--- Activity ---
Below are the records; count the lines that include the string "will" and give only that number.

Task inputs START

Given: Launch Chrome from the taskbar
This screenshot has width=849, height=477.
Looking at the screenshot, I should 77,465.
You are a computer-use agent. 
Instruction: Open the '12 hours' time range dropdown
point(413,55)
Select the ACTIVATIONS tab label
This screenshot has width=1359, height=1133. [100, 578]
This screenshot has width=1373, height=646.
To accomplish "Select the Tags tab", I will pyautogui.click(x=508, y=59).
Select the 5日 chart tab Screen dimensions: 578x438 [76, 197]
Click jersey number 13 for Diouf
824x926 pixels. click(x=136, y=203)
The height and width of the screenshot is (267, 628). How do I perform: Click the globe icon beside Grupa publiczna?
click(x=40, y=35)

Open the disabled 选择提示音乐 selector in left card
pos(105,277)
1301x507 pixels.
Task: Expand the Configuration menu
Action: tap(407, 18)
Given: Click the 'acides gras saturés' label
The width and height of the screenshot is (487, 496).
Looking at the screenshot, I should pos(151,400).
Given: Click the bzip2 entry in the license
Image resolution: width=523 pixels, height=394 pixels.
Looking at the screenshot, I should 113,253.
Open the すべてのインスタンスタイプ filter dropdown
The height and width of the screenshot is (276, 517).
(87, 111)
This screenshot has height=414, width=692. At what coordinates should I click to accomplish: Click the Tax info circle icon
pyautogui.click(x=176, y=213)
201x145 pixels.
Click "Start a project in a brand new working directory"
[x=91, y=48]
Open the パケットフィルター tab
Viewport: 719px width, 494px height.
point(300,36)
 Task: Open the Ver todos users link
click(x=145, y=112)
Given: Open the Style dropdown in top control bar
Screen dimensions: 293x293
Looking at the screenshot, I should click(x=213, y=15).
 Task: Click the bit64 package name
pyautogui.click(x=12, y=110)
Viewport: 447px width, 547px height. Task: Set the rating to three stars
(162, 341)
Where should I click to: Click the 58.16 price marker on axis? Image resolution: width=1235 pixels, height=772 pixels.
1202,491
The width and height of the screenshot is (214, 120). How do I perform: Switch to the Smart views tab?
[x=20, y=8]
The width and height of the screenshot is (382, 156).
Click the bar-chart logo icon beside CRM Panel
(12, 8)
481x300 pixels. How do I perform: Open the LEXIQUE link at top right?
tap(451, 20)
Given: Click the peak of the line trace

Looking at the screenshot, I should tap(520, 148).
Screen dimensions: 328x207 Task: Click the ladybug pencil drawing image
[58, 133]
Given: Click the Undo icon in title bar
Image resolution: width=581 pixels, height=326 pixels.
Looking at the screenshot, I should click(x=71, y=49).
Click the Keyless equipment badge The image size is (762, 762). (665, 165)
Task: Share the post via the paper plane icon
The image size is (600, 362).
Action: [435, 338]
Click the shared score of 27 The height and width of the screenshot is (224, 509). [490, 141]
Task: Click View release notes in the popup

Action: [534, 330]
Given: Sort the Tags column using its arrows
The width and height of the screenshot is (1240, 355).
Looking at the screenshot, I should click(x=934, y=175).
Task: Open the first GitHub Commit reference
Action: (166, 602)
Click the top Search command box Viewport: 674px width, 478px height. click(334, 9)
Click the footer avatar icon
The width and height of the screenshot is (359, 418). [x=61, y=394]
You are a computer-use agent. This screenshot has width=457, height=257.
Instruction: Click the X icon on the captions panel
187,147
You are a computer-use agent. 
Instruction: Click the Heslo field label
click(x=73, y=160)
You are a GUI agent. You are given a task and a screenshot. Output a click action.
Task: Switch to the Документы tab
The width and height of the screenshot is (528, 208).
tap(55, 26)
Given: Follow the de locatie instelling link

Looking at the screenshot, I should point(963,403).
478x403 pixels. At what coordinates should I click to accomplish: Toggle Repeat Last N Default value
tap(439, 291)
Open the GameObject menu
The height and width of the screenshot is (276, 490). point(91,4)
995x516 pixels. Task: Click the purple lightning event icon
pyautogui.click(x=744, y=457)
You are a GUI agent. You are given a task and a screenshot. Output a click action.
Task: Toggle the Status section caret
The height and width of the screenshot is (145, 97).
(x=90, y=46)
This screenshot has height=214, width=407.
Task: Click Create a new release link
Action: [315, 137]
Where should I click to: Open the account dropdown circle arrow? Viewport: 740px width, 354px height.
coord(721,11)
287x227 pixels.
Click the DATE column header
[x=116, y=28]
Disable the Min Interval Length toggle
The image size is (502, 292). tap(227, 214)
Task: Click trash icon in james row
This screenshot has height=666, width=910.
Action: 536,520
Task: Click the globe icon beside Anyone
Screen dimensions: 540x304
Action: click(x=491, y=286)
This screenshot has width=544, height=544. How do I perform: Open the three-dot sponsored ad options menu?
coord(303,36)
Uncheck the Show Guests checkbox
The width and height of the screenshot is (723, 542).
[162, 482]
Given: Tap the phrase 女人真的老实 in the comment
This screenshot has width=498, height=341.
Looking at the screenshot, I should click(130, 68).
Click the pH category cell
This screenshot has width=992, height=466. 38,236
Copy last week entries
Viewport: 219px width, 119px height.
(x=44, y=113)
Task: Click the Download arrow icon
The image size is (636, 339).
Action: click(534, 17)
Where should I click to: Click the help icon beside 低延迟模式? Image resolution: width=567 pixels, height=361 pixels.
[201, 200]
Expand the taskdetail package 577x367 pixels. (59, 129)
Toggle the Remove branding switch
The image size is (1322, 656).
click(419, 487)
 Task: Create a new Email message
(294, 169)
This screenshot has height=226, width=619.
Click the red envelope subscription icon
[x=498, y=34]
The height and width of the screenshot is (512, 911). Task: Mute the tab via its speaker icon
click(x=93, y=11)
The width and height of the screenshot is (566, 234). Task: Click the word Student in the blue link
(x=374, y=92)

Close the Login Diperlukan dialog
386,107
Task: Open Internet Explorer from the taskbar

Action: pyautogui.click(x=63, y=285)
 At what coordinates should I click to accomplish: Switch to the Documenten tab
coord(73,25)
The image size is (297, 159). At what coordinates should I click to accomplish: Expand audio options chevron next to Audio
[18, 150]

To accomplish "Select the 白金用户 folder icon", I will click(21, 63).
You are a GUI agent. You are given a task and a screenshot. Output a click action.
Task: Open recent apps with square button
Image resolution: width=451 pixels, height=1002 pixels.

Task inputs END

--- Written answer ---
2